Obrovac (; ) is a town located in northern Dalmatia, in the Zadar County of Croatia. The Obrovac municipality has a total population of 4,323 people. The town is located in the canyon of the river Zrmanja.

Geography

Obrovac is a town on the Zrmanja River some 11 km from the mouth of the river of the Novigrad sea. Above the town are the ruins of a fortified city. Its tributary Krupa attracts numerous day-trippers, and in recent times, rafting, canoe, and kayak lovers. Not far from the town of Krupa is a monastery with a valuable icon collection. About  north-west of the town, along the road heading up to the mountains, lies a huge deserted industrial complex, an alumina plant built in the 1970s. South of the town there is extraordinary Bijela River canyon with a lot of waterfalls and small ponds and pools.

History

Obrovac first got its name in 1337. In 1527 Obrovac was taken over by the Ottoman Turks. 

In October 1683, the population of Venetian Dalmatia, principally Uskoks of Ravni kotari, took arms and together with the rayah (lower class) of the Ottoman frontier regions rose up, taking Skradin, Karin, Vrana, Benkovac and Obrovac. In 1687, Stojan Janković, a Morlach leader, forced the Ottomans out of Obrovac.

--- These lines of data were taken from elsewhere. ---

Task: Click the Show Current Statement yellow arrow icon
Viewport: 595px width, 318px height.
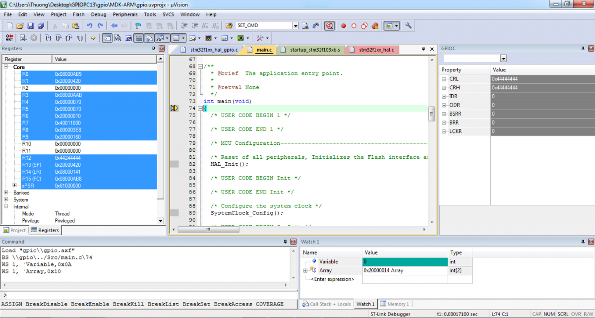Action: click(94, 38)

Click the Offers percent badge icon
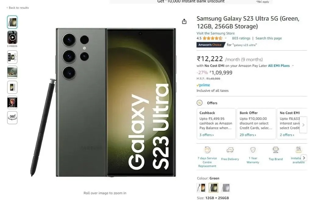(199, 103)

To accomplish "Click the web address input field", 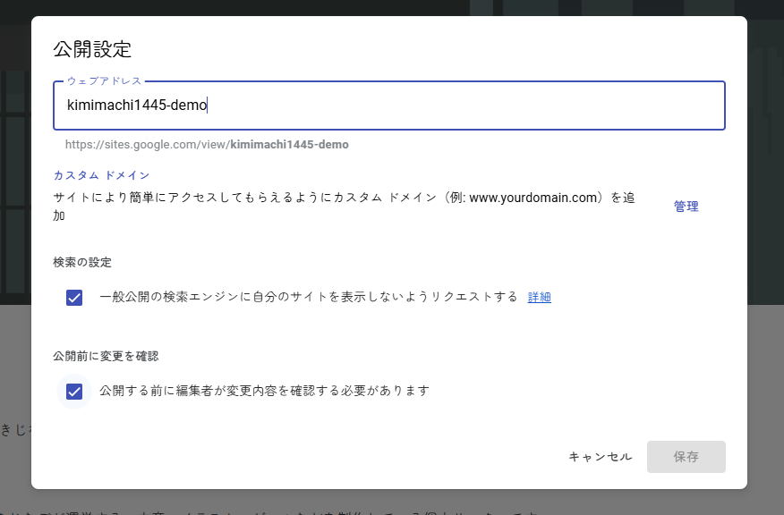I will [x=388, y=106].
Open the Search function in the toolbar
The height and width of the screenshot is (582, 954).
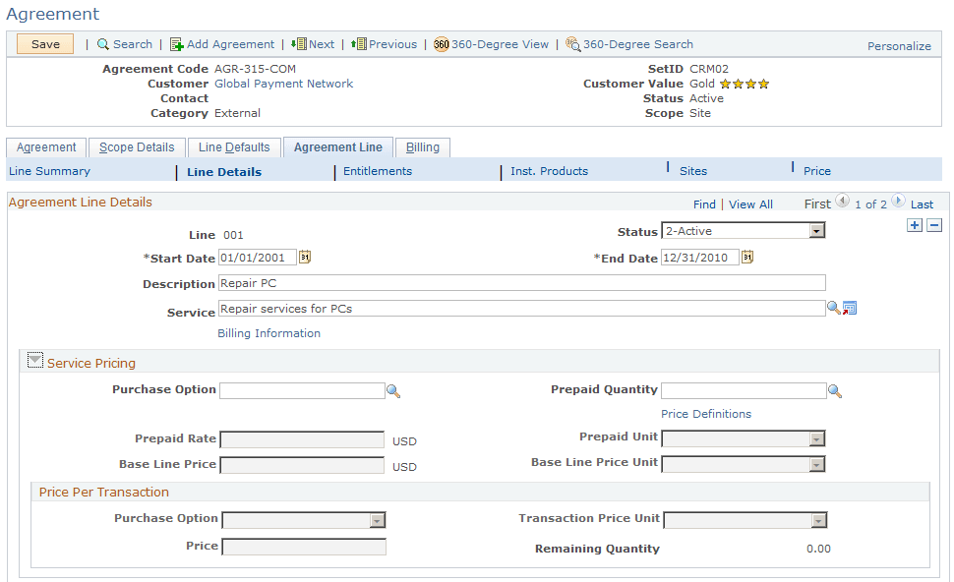pos(124,44)
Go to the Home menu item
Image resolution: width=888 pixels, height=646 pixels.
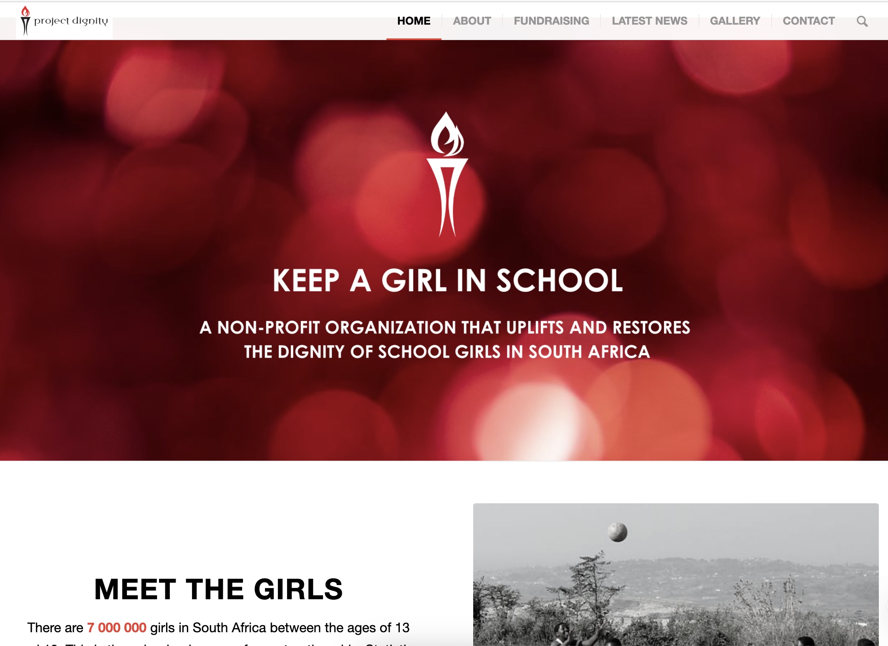point(414,21)
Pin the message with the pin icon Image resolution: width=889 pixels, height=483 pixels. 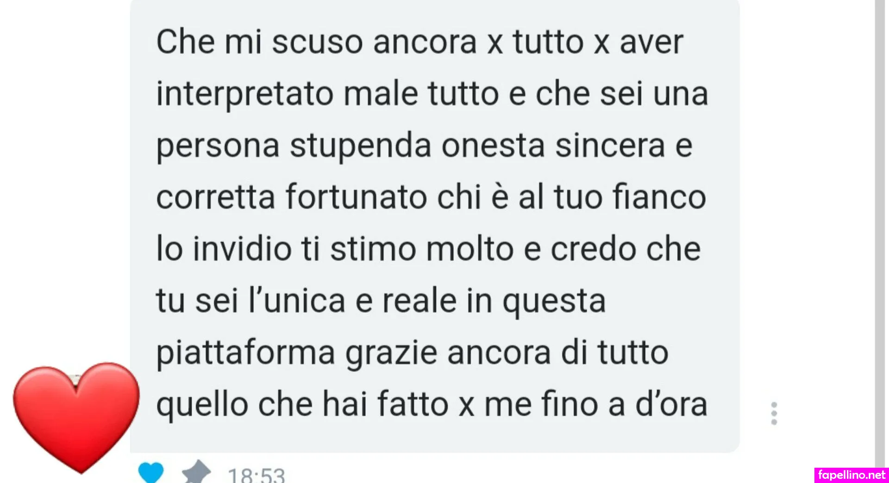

In 2008, Obrovac unveiled a restored riviera, which was the biggest financial investment in the city since Croatian independence. In 2009, a mass grave from World War II was found in the area.

Demographics
The total population is 4,323, distributed in the following settlements:

 Bilišane, population 176
 Bogatnik, population 131
 Golubić, population 132
 Gornji Karin, population 1,125
 Kaštel Žegarski, population 135
 Komazeci, population 42
 Krupa, population 127
 Kruševo, population 1,112
 Muškovci, population 100
 Nadvoda, population 170
 Obrovac, population 996
 Zelengrad, population 77

The municipality's population peaked at 13,498 in the 1971 census. In the 1970s and 1980s, due to a low living standard in the area, Obrovac was significantly affected by emigration.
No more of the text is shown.